Toutes les possibilités d’une réserve

Et comme le démontre l’Inventaire de la biodiversité de la Medjerda, l’intérêt général pour les zones humides a changé au fil des années dans le monde. Elles ne sont plus considérées « comme des terres marginales et une source de nuisance mais plutôt en tant que composantes du patrimoine naturel d’une importance environnementale et socioéconomique inestimable », constate l’étude. C’est dans ce cadre-là qu’Exploralis défend l’idée du grand potentiel dont dispose la zone humide de Béchouk pouvant devenir un site reconnu au niveau national et international en raison de sa biodiversité exceptionnelle.

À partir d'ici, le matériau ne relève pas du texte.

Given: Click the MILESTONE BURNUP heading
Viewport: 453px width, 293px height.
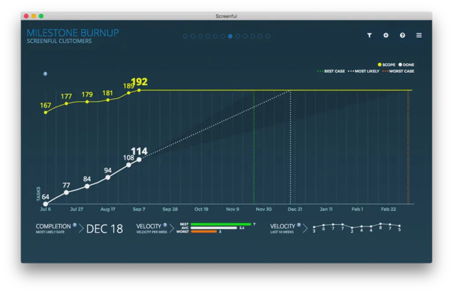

Or, le site est menacé par l’expansion urbaine et les fouilles archéologiques anarchiques sur ses rivages, la rivière, elle, subit des rejets industriels de l’oued Béja. Le classer permet à la fois de le protéger et de le valoriser. Le transformer en réserve naturelle peut créer, d’une manière encadrée, selon Arafet Ben Marzou, plusieurs réponses et possibilités : « Un parcours pour l’observation des oiseaux, un circuit de tourisme scientifique et d’aventure, un écomusée. En 2015, j’ai visité une cinquantaines de parcs écologiques aux Etats-Unis. Ces endroits offrent trois dimensions, une zone de récréation accessible au public, une autre ouverte uniquement aux scientifiques et la troisième préservée de tous ». Ce système écologique bourdonnant de vie situé à près de 150 km de la capitale mérite aujourd’hui que les autorités s’y intéressent sérieusement.